- **What is required**
From the first line to the last, retype the listing without any alteration.

- **Entries shown**
━━━
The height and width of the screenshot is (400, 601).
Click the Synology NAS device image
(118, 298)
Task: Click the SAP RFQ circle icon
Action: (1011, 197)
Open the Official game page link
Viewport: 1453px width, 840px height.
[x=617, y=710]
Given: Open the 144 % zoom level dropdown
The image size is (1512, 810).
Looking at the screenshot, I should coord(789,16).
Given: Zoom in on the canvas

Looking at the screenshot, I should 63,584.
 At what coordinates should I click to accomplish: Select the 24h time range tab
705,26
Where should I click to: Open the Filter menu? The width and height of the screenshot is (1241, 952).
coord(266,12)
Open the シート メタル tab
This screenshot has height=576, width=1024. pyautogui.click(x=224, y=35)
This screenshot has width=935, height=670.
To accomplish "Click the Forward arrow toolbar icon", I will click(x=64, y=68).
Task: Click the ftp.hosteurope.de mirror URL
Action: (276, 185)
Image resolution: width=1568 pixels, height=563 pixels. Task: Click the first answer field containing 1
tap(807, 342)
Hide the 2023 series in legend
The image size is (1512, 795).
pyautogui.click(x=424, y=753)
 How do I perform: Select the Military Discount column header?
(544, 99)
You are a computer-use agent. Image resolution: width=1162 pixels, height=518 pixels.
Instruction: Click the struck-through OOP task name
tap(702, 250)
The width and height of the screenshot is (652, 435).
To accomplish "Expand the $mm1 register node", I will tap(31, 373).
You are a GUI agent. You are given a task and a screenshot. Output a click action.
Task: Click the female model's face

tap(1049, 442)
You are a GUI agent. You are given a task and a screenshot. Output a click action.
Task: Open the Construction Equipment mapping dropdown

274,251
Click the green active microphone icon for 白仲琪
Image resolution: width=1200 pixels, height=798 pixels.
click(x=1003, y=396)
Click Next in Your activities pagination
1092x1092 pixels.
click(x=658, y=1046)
━━━
- **Exercise response**
The height and width of the screenshot is (400, 601).
Click the Synology NAS device image
(118, 298)
Task: Click the SAP RFQ circle icon
Action: (1011, 197)
Open the Official game page link
Viewport: 1453px width, 840px height.
[x=617, y=710]
Given: Open the 144 % zoom level dropdown
The image size is (1512, 810).
Looking at the screenshot, I should coord(789,16).
Given: Zoom in on the canvas

Looking at the screenshot, I should 63,584.
 At what coordinates should I click to accomplish: Select the 24h time range tab
705,26
Where should I click to: Open the Filter menu? The width and height of the screenshot is (1241, 952).
coord(266,12)
Open the シート メタル tab
This screenshot has height=576, width=1024. pyautogui.click(x=224, y=35)
This screenshot has width=935, height=670.
To accomplish "Click the Forward arrow toolbar icon", I will click(x=64, y=68).
Task: Click the ftp.hosteurope.de mirror URL
Action: (276, 185)
Image resolution: width=1568 pixels, height=563 pixels. Task: Click the first answer field containing 1
tap(807, 342)
Hide the 2023 series in legend
The image size is (1512, 795).
pyautogui.click(x=424, y=753)
 How do I perform: Select the Military Discount column header?
(544, 99)
You are a computer-use agent. Image resolution: width=1162 pixels, height=518 pixels.
Instruction: Click the struck-through OOP task name
tap(702, 250)
The width and height of the screenshot is (652, 435).
To accomplish "Expand the $mm1 register node", I will tap(31, 373).
You are a GUI agent. You are given a task and a screenshot. Output a click action.
Task: Click the female model's face

tap(1049, 442)
You are a GUI agent. You are given a task and a screenshot. Output a click action.
Task: Open the Construction Equipment mapping dropdown

274,251
Click the green active microphone icon for 白仲琪
Image resolution: width=1200 pixels, height=798 pixels.
click(x=1003, y=396)
Click Next in Your activities pagination
1092x1092 pixels.
click(x=658, y=1046)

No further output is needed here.